Supervisor: Magdalena Zernicka-Goetz
The implantation of the mammalian embryo in the uterus is a critical developmental period that ensures the formation of the basic body plan. During this process, the embryonic tissue, or epiblast, transforms from been an apolar pluripotent group of cells, to a polarized epithelial tissue with a more restricted developmental potential.
This stage has been traditionally viewed as the “black box of development”, given the small size and inaccessibility of the embryo. New embryo culture techniques developed in the Zernicka-Goetz laboratory, together with pluripotent stem cell 3D cultures enabled the characterization of the morphological events that happen during this transition1. Specifically, epiblast cells polarize in response to extracellular matrix signalling to form a transitory structure with the shape of a rosette, which evolves to form a central lumen.
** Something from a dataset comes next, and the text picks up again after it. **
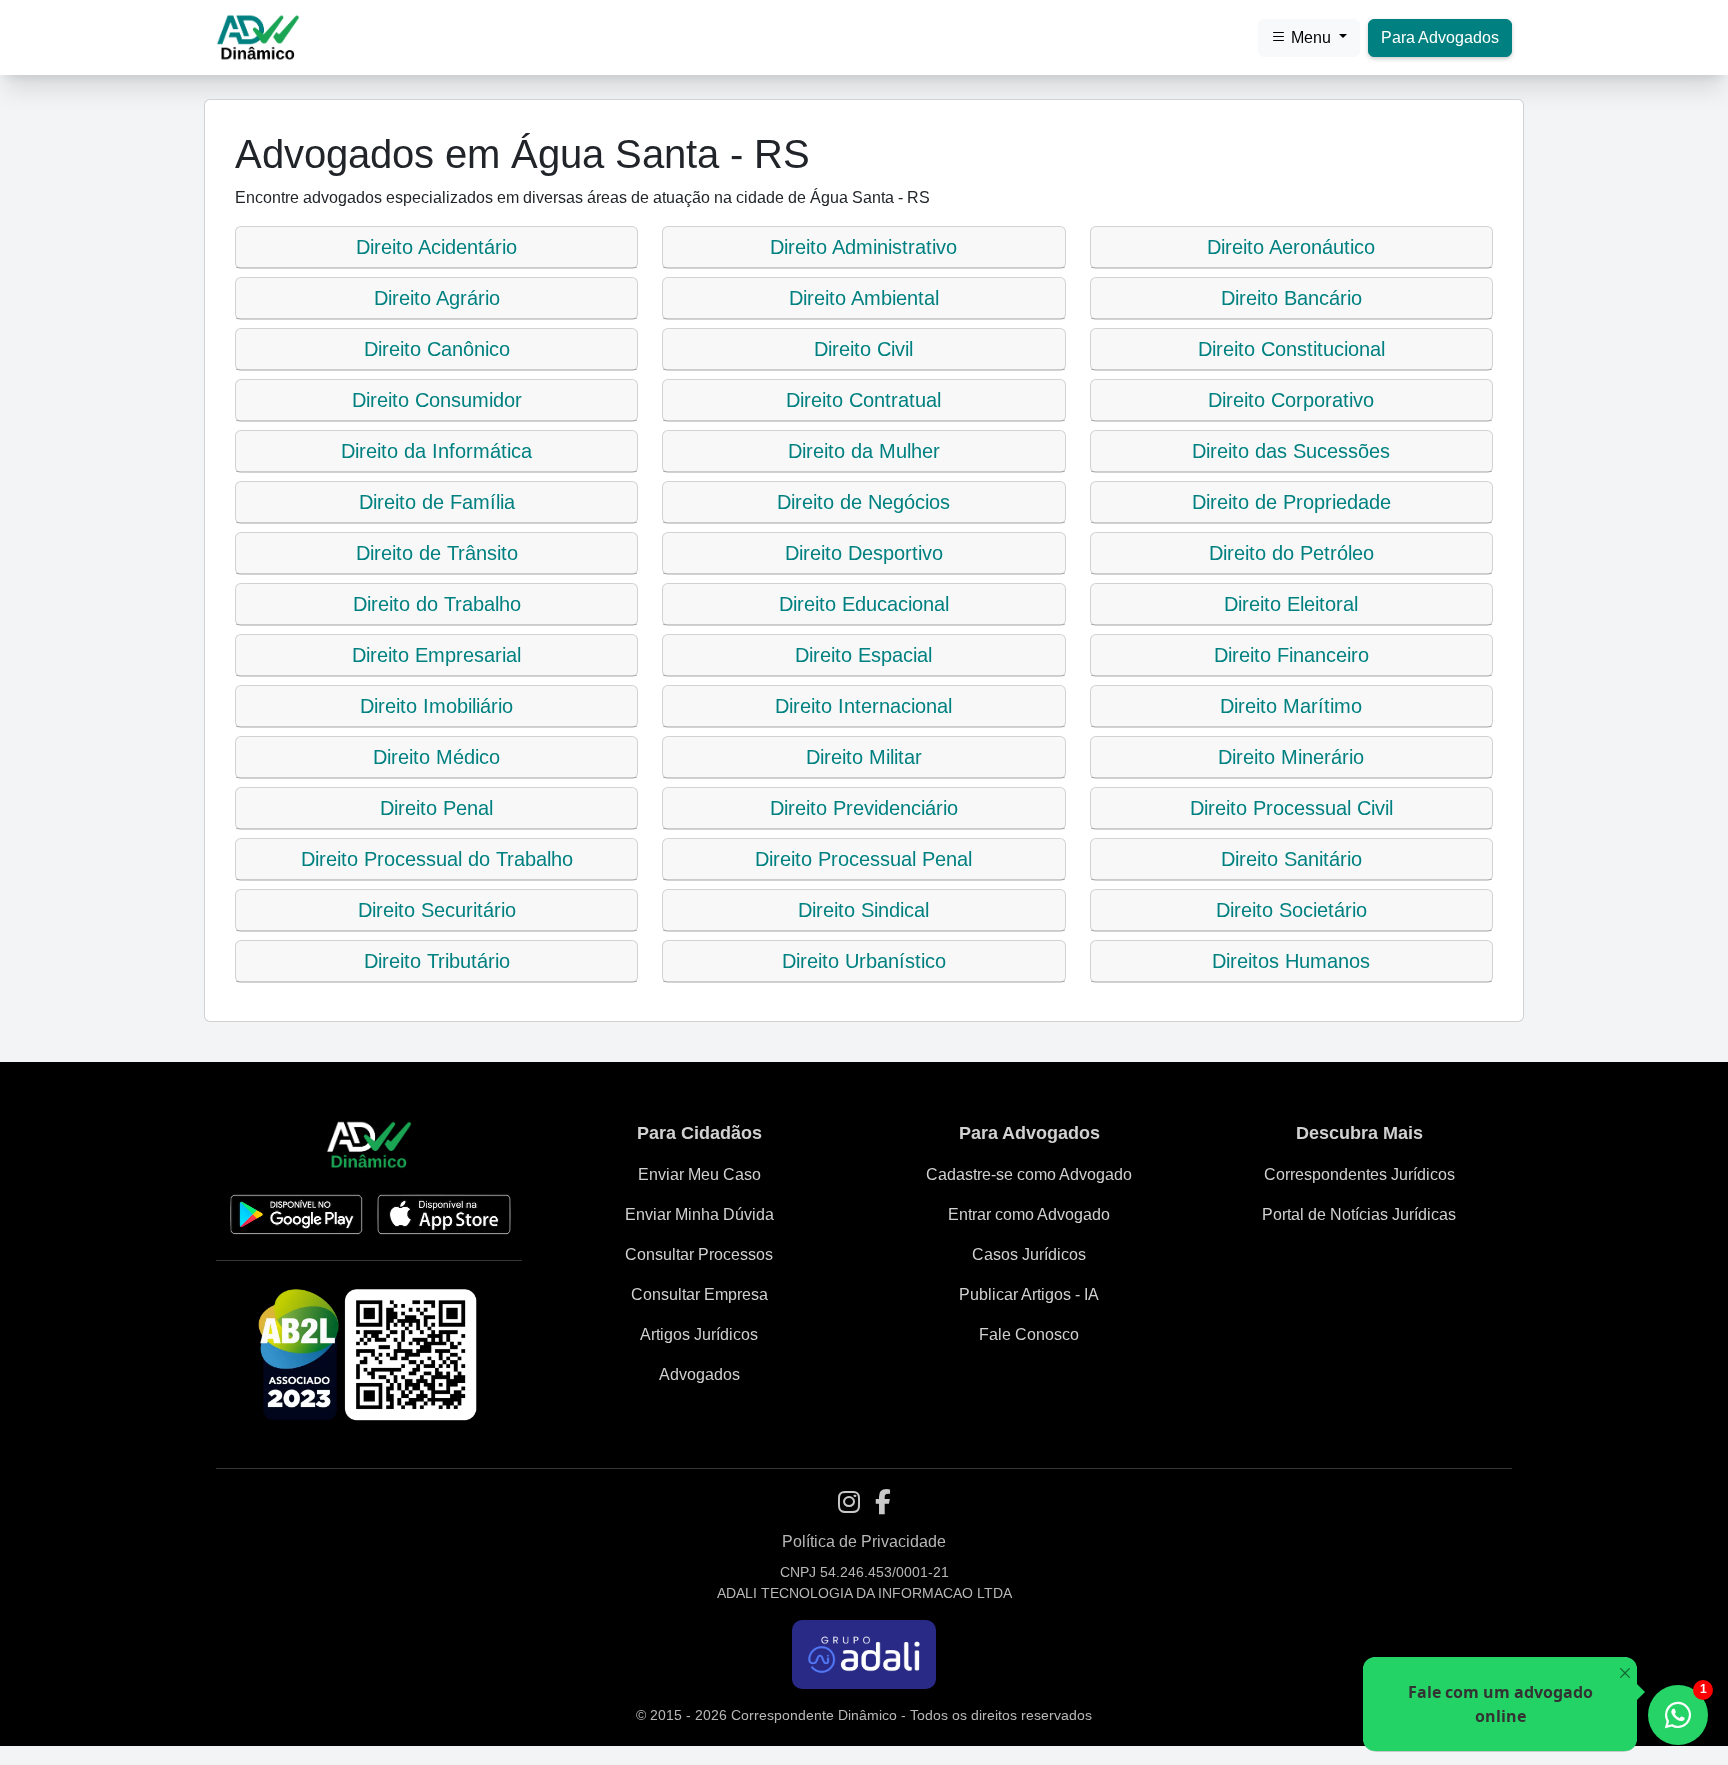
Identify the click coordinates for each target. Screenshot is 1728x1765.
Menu (1311, 37)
However, the molecular mechanisms responsible for these successive morphological stages remain poorly characterized.
In order to identify novel regulators of the morphogenesis of the epiblast, the Zernicka-Goetz laboratory has analyzed by deep-sequencing techniques the transcriptome of the epiblast at successive stages of the implantation. The aim of this project is to characterize the functional relevance of some of the identified candidate genes using pluripotent stem cell 3D cultures. These studies will shed light on the molecular mechanisms responsible of the first morphological transformation of the epiblast during mammalian embryo development.
1. Bedzhov, I. & Zernicka-Goetz, M. Self-organizing properties of mouse pluripotent cells initiate morphogenesis upon implantation. Cell, 2014; 156 (5): 1032-1044.